A intenção era apresentar o projeto logo após a assinatura do pacote de alívio econômico, que aconteceu na semana passada, mas a falta de consenso entre republicanos e democratas deve fazer com que Biden calibre ou até divida as medidas -que também precisam do aval do Congresso.
Presidente do Comitê de Transporte e Infraestrutura da Câmara, o deputado democrata Peter DeFazio se reuniu com Biden há duas semanas e disse que o presidente queria agir “o mais rápido possível.”
“Biden quer que [o pacote de infraestrutura] seja muito grande e sente que essa é a chave para o plano de recuperação”, afirmou DeFazio.
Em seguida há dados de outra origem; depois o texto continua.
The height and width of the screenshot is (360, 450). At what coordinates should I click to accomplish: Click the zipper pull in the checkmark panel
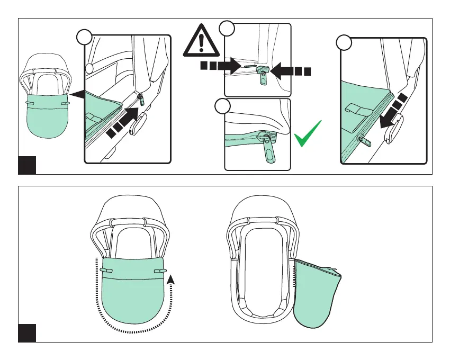[269, 154]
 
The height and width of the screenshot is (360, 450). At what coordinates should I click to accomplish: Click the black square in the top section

Político moderado e de perfil conciliador, Biden insiste na ideia de conquistar apoio de parte dos republicanos para seu projeto, sob a tese de que reformar estradas e ampliar a rede de banda larga vai deixar o país mais competitivo, principalmente em relação à China, retórica que tem apelo no partido de Donald Trump.
“Vamos garantir que mais uma vez lideremos o mundo em termos de infraestrutura”, tem repetido Biden. “Isso não só cria empregos, mas nos torna muito mais competitivos em todo o mundo”, afirma.
O democrata acredita que a infraestrutura pode ser a ponte para reconstruir relações com alguns membros da oposição, que não deu um único voto para a aprovação do pacote de alívio econômico -o partido de Biden, porém, tem maioria na Câmara e no Senado e, por isso, conseguiu dar aval ao plano.
Auxiliares da Casa Branca, no entanto, reconhecem que o tamanho do foco nas mudanças climáticas e na agenda ambiental pode ser um entrave político, e que Biden vai ter que decidir até que ponto poderá ir com suas ambições sobre energia limpa para ganhar apoio de republicanos.
DeFazio, por sua vez, já sugeriu que o presidente deve apresentar um pacote ambicioso, sem perder de vista as bases para uma infraestrutura mais sustentável, e que o Congresso pode aprovar o plano por meio de um mecanismo especial conhecido como “conciliação”. O arranjo, utilizado para avançar com o socorro econômico, exige apenas maioria simples dos 100 senadores para medidas que envolvem orçamento, por exemplo, e impede que opositores obstruam a votação.
Para a aprovação de projetos como esses, geralmente são necessário 60 dos 100 senadores, o que significa conquistar ao menos 10 republicanos, que tradicionalmente não costumam apoiar ideias sobre energias renováveis ou mitigação de desigualdades.
Correligionários de Trump já começam a questionar a forma como Biden pretende pagar pelo plano. Durante a campanha eleitoral, o democrata disse que poderia financiá-lo combinando parcerias público-privadas com o aumento de impostos sobre as empresas e sobre os mais ricos, ao que a oposição diz ser terminantemente contra.
Parte do Partido Democrata teme que as desavenças levem à repetição dos fracassos nessa área sofridos pelo governo Barack Obama, de quem Biden era vice. O ex-presidente não conseguiu aprovar uma reforma robusta na infraestrutura do país -o que também não passou nem perto da política de Trump. No caso de Obama, porém, os republicanos eram maioria na Câmara e travavam grande parte das iniciativas de seu governo.
Analistas acreditam que uma das formas de Biden fazer avançar sua agenda é dividir o pacote em vários projetos diferentes, para tentar conquistar apoio bipartidário a conta-gotas, sobre reforma de estradas e ampliação de banda larga, em um primeiro momento, por exemplo.
O temor da ala mais à esquerda do Partido Democrata é que, caso a opção seja essa, medidas mais significativas de energia limpa podem acabar perdendo tração e talvez não sejam contempladas.